WORK TASK: A faithful copy of the whole listing is required.

RECORDS PROVIDED: Begin

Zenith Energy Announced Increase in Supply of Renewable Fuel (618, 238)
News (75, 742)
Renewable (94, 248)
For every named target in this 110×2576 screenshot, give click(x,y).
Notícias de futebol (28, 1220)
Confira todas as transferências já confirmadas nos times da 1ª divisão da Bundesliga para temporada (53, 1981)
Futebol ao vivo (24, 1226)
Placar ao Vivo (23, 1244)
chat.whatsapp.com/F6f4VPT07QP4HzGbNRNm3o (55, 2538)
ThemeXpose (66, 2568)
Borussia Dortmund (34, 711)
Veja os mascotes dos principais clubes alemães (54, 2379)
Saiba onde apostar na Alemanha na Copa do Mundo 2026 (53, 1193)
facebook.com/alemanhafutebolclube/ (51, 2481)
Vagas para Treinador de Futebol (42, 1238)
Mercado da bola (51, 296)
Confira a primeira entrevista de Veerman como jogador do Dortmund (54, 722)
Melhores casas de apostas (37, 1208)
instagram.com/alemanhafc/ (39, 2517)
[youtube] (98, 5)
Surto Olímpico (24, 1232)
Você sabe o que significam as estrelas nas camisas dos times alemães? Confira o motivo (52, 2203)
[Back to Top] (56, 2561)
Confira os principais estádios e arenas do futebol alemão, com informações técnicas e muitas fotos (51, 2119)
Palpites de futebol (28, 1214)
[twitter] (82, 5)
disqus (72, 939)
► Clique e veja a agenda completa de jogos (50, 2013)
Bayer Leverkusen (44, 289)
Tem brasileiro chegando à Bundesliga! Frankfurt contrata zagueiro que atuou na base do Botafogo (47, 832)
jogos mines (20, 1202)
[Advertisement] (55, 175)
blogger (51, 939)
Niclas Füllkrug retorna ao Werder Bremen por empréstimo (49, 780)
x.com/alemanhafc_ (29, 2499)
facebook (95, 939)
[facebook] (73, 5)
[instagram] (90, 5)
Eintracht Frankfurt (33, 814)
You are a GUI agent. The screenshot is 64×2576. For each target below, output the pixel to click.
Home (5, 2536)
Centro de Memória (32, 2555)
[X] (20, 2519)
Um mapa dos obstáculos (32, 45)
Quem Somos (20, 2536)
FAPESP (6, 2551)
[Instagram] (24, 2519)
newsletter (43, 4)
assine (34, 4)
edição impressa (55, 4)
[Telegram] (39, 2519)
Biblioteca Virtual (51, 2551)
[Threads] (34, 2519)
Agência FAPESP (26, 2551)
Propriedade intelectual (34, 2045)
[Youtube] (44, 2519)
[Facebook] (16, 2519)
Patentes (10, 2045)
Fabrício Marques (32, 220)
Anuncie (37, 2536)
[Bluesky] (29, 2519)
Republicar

RECORDS PROVIDED: End

EXERCISE RESPONSE:
Zenith Energy Announced Increase in Supply of Renewable Fuel (618, 238)
News (75, 742)
Renewable (94, 248)
For every named target in this 110×2576 screenshot, give click(x,y).
Notícias de futebol (28, 1220)
Confira todas as transferências já confirmadas nos times da 1ª divisão da Bundesliga para temporada (53, 1981)
Futebol ao vivo (24, 1226)
Placar ao Vivo (23, 1244)
chat.whatsapp.com/F6f4VPT07QP4HzGbNRNm3o (55, 2538)
ThemeXpose (66, 2568)
Borussia Dortmund (34, 711)
Veja os mascotes dos principais clubes alemães (54, 2379)
Saiba onde apostar na Alemanha na Copa do Mundo 2026 (53, 1193)
facebook.com/alemanhafutebolclube/ (51, 2481)
Vagas para Treinador de Futebol (42, 1238)
Mercado da bola (51, 296)
Confira a primeira entrevista de Veerman como jogador do Dortmund (54, 722)
Melhores casas de apostas (37, 1208)
instagram.com/alemanhafc/ (39, 2517)
[youtube] (98, 5)
Surto Olímpico (24, 1232)
Você sabe o que significam as estrelas nas camisas dos times alemães? Confira o motivo (52, 2203)
[Back to Top] (56, 2561)
Confira os principais estádios e arenas do futebol alemão, com informações técnicas e muitas fotos (51, 2119)
Palpites de futebol (28, 1214)
[twitter] (82, 5)
disqus (72, 939)
► Clique e veja a agenda completa de jogos (50, 2013)
Bayer Leverkusen (44, 289)
Tem brasileiro chegando à Bundesliga! Frankfurt contrata zagueiro que atuou na base do Botafogo (47, 832)
jogos mines (20, 1202)
[Advertisement] (55, 175)
blogger (51, 939)
Niclas Füllkrug retorna ao Werder Bremen por empréstimo (49, 780)
x.com/alemanhafc_ (29, 2499)
facebook (95, 939)
[facebook] (73, 5)
[instagram] (90, 5)
Eintracht Frankfurt (33, 814)
You are a GUI agent. The screenshot is 64×2576. For each target below, output the pixel to click.
Home (5, 2536)
Centro de Memória (32, 2555)
[X] (20, 2519)
Um mapa dos obstáculos (32, 45)
Quem Somos (20, 2536)
FAPESP (6, 2551)
[Instagram] (24, 2519)
newsletter (43, 4)
assine (34, 4)
edição impressa (55, 4)
[Telegram] (39, 2519)
Biblioteca Virtual (51, 2551)
[Threads] (34, 2519)
Agência FAPESP (26, 2551)
Propriedade intelectual (34, 2045)
[Youtube] (44, 2519)
[Facebook] (16, 2519)
Patentes (10, 2045)
Fabrício Marques (32, 220)
Anuncie (37, 2536)
[Bluesky] (29, 2519)
Republicar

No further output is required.